We have hijacked their lives and so many like them all over the world in the name of our own religious values, beliefs, stereotypes.

We create a dialogue about them ironically that knows nothing about them nor does it even ask them what they think.

Religion to me therefore is exactly what both Mighty AC and Michael H said. Its both and I am convinced myself it is a primal behaviour used to express both our death (thanitos) or negative energy drive inherent in us, and our life (eros) positive energy drive inherent in us.

We use religion as a way to express what ever energy type in us seems to be possessing us at the moment.

That's why me I just believe for example the Bible has many meanings not just the literal one, and that perhaps say the story of Adam and Eve could be a codified allegry for the inherent structure in any cell, in any atom-that class between the positive an negative energy elements that is required to create light or life.

I believe the pith and substance of life is found in the battle between good and evil, between positive and negative, and the clash, that constant tension as the two conflict, is what sets our stage so to speak, it creates the never ending sequences of actions, behaviours, movements, and while at one level it appears chaotic, overwhelming and therefore insane, at another level we can get glimpses of how infinitely beautiful it is as well because of when it connects and spreads positive energy.

I believe for example in the blood and misery of terrorist deaths, while some many be inspired to copy it, (as appears to be the case in Paris with the shooting of another police officer the day after the massacre) others will be inspired to reject it and come up with ways to evolve past it and so through the pain and misery it causes, will come better ways to deal with one another and we just can't see that in the heat of the moment.

Terrorism is obscene. It makes a mockery of life. It makes one so angry. You don't see Muslim or Jew or Israeli or Palestinian. You do not see that at all. All you see is flesh and how absolutely stupid it was to blow up a body for any reason.

And so when people talk religion its curious because religions say, learn to let go, learn to forgive yourself and others, and in the end, its all about battling emotions to survive.

**EXERCISE SET:**
A. In the passage on religion and terrorism, in what city was another police officer shot the day after the massacre?
B. Sum up the passage on religion and terrorism in two sentences.
C. Carry on the passage on religion and terrorism from its final sentence.

**GIVEN MATERIAL:**
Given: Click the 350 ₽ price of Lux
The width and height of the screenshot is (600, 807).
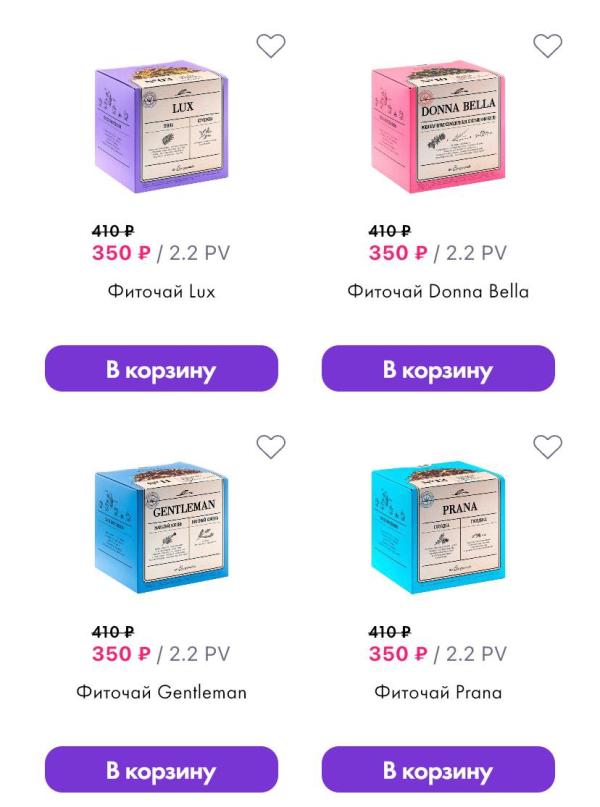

**RESPONSES PER TASK:**
A. Paris

B. The writer sees religion as a primal behavior through which people express both a negative, death-driven energy and a positive, life-driven energy, and believes the Bible has many meanings beyond the literal one. The writer calls terrorism obscene but believes that, while some may be inspired to copy it, others will reject it and come up with better ways to deal with one another.

C.
Edited by Rue
Posted

Saudi blogger sentenced to years of weekly floggings... He dared to criticize Saudi clerics and their rigidly conservative interpretation of Islam

http://www.bbc.com/news/world-middle-east-30744693

"A liberal is someone who claims to be open to all points of view — and then is surprised and offended to find there are other points of view.” William F Buckley

Posted (edited)

Saudi blogger sentenced to years of weekly floggings... He dared to criticize Saudi clerics and their rigidly conservative interpretation of Islam

http://www.bbc.com/news/world-middle-east-30744693

Right! And, what burns my ass is I don't here any of the Neocon-supporting 'let's fight Muslim extremism' crowd addressing the fact that there wouldn't have been a retrenchment into Islamic fundamentalism in the first place if it wasn't for the arrangement that U.S. governments have had with Saudi Arabia!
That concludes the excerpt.